In early October, Senator King hosted a Senate Energy and Natural Resources Committee field hearing at Robbins Lumber, a fifth-generation family owned sawmill in Searsmont, to discuss how CHP and microgrid technology approaches can support rural industries and communities and to underscore the energy saving potential of colocation energy approaches. Robbins Lumber currently has a CHP facility under construction that will generate electricity and thermal energy from wood waste produced in the region’s logging operations and sawmills. The field hearing included witnesses from the Maine forest products and energy industries as well as the Director of the Advanced Manufacturing Office in the Department of Energy.
Senator King has been a strong advocate for reducing energy costs and supporting job growth for Maine industry. The Economic Development Assessment Team (EDAT), originally requested by Senators Collins and King in March 2016, recommended the development of markets for forest product residuals including low-value wood in CHP biomass plants, micro-grids, and modern thermal systems.
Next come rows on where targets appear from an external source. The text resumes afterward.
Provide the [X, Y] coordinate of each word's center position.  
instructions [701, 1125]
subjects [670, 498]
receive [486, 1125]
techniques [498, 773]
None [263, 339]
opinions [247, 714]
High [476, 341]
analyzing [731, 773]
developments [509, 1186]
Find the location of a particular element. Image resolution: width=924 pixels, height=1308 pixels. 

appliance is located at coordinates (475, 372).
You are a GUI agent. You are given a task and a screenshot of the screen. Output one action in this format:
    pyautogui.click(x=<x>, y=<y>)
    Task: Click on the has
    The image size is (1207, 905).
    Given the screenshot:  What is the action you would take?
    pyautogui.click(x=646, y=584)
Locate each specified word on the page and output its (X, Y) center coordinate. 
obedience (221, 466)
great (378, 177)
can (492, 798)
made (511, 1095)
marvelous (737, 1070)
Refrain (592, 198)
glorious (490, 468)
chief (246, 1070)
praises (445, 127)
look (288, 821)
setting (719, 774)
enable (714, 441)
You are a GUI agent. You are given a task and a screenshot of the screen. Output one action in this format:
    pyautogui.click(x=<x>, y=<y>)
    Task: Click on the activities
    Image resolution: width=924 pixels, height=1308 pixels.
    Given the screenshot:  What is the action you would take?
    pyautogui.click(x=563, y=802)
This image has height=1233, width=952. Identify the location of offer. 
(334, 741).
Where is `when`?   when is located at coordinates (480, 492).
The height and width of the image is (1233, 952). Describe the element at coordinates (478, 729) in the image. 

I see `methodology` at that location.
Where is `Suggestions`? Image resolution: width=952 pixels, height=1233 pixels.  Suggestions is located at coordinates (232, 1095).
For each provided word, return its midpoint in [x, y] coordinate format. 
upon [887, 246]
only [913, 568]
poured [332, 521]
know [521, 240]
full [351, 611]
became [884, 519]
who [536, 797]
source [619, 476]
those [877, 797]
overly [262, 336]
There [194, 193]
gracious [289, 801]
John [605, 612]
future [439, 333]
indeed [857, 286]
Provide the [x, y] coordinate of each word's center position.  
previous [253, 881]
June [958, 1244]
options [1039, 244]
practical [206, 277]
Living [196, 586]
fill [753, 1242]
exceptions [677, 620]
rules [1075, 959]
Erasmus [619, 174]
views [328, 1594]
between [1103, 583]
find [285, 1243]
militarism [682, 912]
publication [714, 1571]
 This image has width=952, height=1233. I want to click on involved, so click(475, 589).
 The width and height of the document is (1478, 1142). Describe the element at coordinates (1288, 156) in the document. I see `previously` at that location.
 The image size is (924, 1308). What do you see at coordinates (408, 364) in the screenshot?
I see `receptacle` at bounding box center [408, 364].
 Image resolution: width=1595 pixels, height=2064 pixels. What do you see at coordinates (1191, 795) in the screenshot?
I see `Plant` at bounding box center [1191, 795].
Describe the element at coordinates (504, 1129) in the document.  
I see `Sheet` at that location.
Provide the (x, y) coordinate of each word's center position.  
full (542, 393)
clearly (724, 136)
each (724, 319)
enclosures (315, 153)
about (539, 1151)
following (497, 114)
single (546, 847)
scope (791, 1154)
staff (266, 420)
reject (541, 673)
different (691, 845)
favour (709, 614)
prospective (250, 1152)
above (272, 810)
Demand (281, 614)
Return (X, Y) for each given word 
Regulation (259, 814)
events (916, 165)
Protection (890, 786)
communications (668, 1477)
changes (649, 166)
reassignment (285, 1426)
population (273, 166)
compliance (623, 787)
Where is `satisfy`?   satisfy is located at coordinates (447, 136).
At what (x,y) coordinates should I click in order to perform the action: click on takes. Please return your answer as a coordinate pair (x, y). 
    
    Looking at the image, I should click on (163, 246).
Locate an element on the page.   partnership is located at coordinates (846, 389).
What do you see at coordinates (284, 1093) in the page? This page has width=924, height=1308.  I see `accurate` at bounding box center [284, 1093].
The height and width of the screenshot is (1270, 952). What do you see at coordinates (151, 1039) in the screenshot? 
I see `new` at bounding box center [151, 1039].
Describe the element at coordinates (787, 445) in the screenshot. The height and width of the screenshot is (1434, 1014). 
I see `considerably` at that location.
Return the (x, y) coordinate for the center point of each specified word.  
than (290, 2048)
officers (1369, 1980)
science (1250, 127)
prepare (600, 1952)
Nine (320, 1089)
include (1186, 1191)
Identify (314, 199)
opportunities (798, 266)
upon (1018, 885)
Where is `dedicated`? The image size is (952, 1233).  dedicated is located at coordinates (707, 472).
In the EDAT report, the Department of Energy announced support through its CHP Technical Assistance Program to help Maine’s forest industry with feasibility assessments of existing operations to install CHP technology as a strategy to lower costs through generating onsite power.
Senator King has also introduced the Biomass Thermal Utilization Act of 2017, bipartisan legislation that would establish a tax credit for business and home use of high-efficiency biomass heating equipment. Tax incentives already exist for other forms of renewable energy and this bill seeks to achieve parity between those renewable systems and thermal biomass systems.